In a world first, McDonald’s Singapore adjusts online ad spend in geographic zones by the minute based on kitchen demand.
McDonalds Singapore had a problem with its online ordering and delivery, not uncommon to many quick service restaurant brands. Sometimes their kitchens were busy and additional orders would be delivered late annoying customers.
At other times kitchens and riders were not busy meaning lost opportunity. To solve this problem, McDonald's Singapore worked with Google to provide real time ordering and delivery wait times from its kitchens to Google ad servers.
The status of each kitchen was updated every 5 minutes and Singapore is divided into 22 local advertising zones by Google and these were mapped to the McDonald’s stores serving these locations. If a McDonald’s kitchen was busy in a zone then the kitchen ordering IT system would update the Google ad servers and ads in that zone would be suspended until the kitchen and drivers became available again. And the kicker was that the budget would then be put to restaurants in another location where they had excess demand.
The result was that ads were not being wasted on busy stores and the money could be used to drive more business at stores where there was capacity. After the trial the results, according to Google, were a 33% cost per click reduction, a 9% increase in monthly revenue, a 25% reduction in cost per transaction and a 58% greater return on ad spend. McDonalds will now be rolling out the program globally.
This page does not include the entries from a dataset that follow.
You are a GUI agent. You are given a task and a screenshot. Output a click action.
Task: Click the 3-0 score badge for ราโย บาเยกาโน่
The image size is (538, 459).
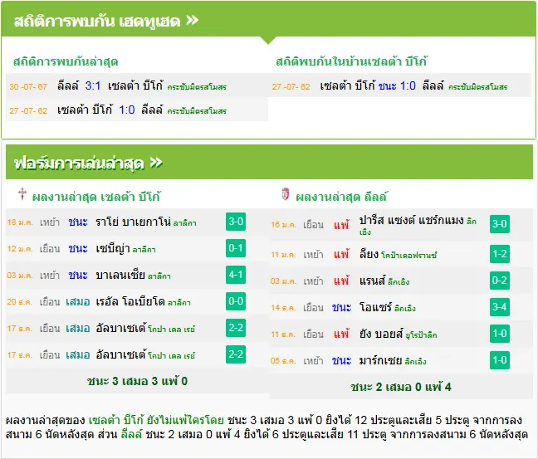click(236, 222)
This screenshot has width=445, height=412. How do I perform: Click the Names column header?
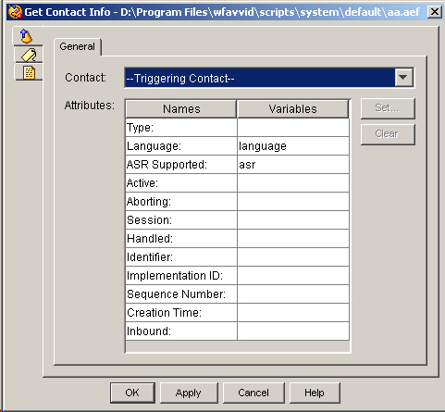click(181, 109)
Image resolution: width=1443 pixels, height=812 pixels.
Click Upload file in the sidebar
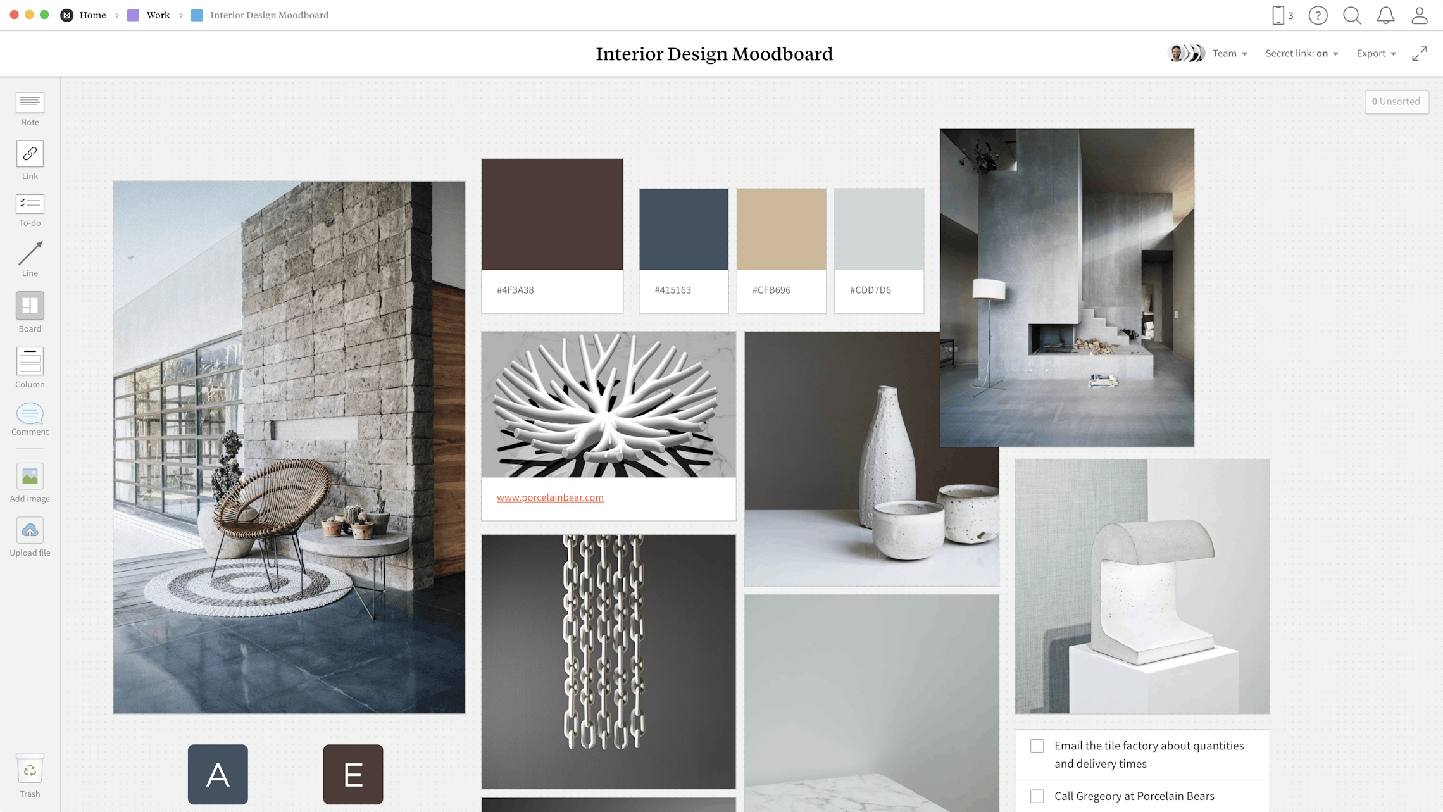coord(30,537)
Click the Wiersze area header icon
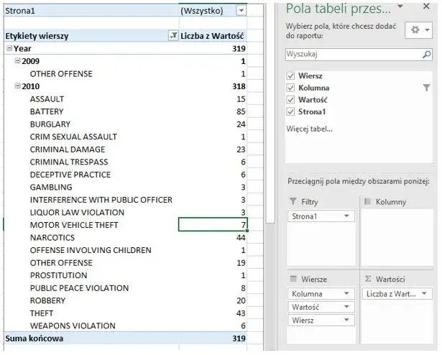The width and height of the screenshot is (442, 355). 293,279
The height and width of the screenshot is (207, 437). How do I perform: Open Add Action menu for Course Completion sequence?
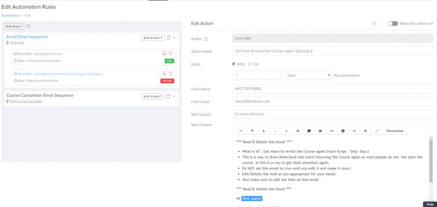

Speaking at the QSR Media Asia conference, Google industry lead Alaap Tatwawadi added that Google machine learning knows how users behave and can classify them by interests, easily identifying fast food consumers. “The QSR space is an industry that is ahead of the market as every operator in the business is doing their best to create an experience for their guests."
The food delivery market place in APAC could be worth a $45 bn by 2020. Google has analysed the browsing behavior of users and come up with some interesting findings relevant to QSR’s. The first is the busiest time for food searches.
One of the testament of the growing impatience of consumers is the survey done by Google which showed that 50% drop their mobile phones if the site doesn't load in 2 seconds.
“One is after midnight where people realise they want to eat and they want delivery. The other is around midday at 11am where people are at work to figure out if something can be delivered to their office,” Tatawadi said. Another change to food search patterns is that the behavior is searching from search to in app or website queries and the need for speed. “Users know what they want but engagement in app is increasing month on month. So people are going to the app to order exactly what they want. 50 % of customers drop off on mobile phones if the site does not load in 2 seconds. If you’re not doing UX tests you have lost the game. It is the same for apps where load times need to be even faster. At Google we have optimised on YouTube lite which is for low bandwidth so you need to think about that as well,” he added.
There is a digital explosion that has happened in the foodservice market and as a result of that, the brands that do not jump into the digital bandwagon might find themselves with lacklustre sales and lesser footfalls.